Femminicidio di Samarate, ergastolo per Vincenzo Gerardi: uccise la moglie con 16 coltellate

Sharing is caring!

Si è chiuso con la condanna al carcere a vita il processo di primo grado per l’omicidio di Teresa Stabile, consumatosi la primavera dello scorso anno in provincia di Varese. La Corte d’Assise di Busto Arsizio, guidata dal presidente Giuseppe Fazio, ha espresso il proprio verdetto nei confronti di Vincenzo Gerardi, il cinquantottenne ritenuto responsabile di aver fermato e aggredito mortalmente l’ex coniuge all’interno del complesso condominiale di Samarate in cui entrambi risiedevano in abitazioni distinte.

La sentenza emessa dal collegio giudicante ha recepito senza riserve l’impianto accusatorio formulato dal pubblico ministero Ciro Caramore, confermando l’impianto sanzionatorio con la pena dell’ergastolo. I giudici hanno infatti ravvisato la presenza di circostanze aggravanti quali la premeditazione del gesto e la continuità degli atti persecutori messi in atto dall’uomo nei confronti della donna prima dell’aggressione mortale, portata a termine con sedici fendenti.

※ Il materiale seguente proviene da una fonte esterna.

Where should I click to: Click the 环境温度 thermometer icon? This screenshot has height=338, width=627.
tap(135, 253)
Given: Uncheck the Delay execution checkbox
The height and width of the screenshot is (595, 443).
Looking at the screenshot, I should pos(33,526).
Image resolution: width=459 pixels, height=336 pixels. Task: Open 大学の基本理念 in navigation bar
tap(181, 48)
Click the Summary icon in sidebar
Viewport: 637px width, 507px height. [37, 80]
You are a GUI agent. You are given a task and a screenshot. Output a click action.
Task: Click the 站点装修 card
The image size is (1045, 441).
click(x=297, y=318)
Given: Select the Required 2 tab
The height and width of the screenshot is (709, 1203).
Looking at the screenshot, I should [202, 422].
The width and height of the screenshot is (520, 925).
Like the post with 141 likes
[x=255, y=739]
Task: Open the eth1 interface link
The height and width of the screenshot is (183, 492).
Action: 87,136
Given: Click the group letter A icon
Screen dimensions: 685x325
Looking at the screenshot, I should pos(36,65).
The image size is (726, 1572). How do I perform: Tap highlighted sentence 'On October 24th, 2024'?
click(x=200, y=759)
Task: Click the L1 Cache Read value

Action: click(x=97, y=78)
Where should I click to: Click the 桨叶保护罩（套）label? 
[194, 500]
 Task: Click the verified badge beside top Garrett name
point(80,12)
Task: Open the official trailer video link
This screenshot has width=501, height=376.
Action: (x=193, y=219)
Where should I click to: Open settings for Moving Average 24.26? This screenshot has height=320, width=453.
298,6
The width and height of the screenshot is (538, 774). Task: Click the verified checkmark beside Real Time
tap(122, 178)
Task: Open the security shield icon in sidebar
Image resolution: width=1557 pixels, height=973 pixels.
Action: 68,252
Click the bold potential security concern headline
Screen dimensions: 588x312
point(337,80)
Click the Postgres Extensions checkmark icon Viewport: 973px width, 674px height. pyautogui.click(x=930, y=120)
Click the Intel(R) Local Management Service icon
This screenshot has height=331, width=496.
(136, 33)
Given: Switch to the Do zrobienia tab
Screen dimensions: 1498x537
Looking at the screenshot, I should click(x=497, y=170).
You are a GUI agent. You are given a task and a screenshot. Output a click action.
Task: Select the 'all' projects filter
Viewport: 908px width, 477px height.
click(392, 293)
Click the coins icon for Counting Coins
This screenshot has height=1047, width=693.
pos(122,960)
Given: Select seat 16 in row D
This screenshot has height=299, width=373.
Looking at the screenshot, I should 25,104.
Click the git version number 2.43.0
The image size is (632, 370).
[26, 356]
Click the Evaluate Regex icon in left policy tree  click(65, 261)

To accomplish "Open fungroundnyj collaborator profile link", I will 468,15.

Accanto alla sanzione penale, il tribunale ha stabilito una misura risarcitoria di rilevante entità a tutela dei familiari della vittima. Ai genitori, ai due figli e alla sorella di Teresa Stabile è stata infatti assegnata una provvisionale immediatamente esecutiva dal valore complessivo di 480mila euro, a parziale ristoro del grave danno morale e affettivo patito a causa dell’efferato delitto.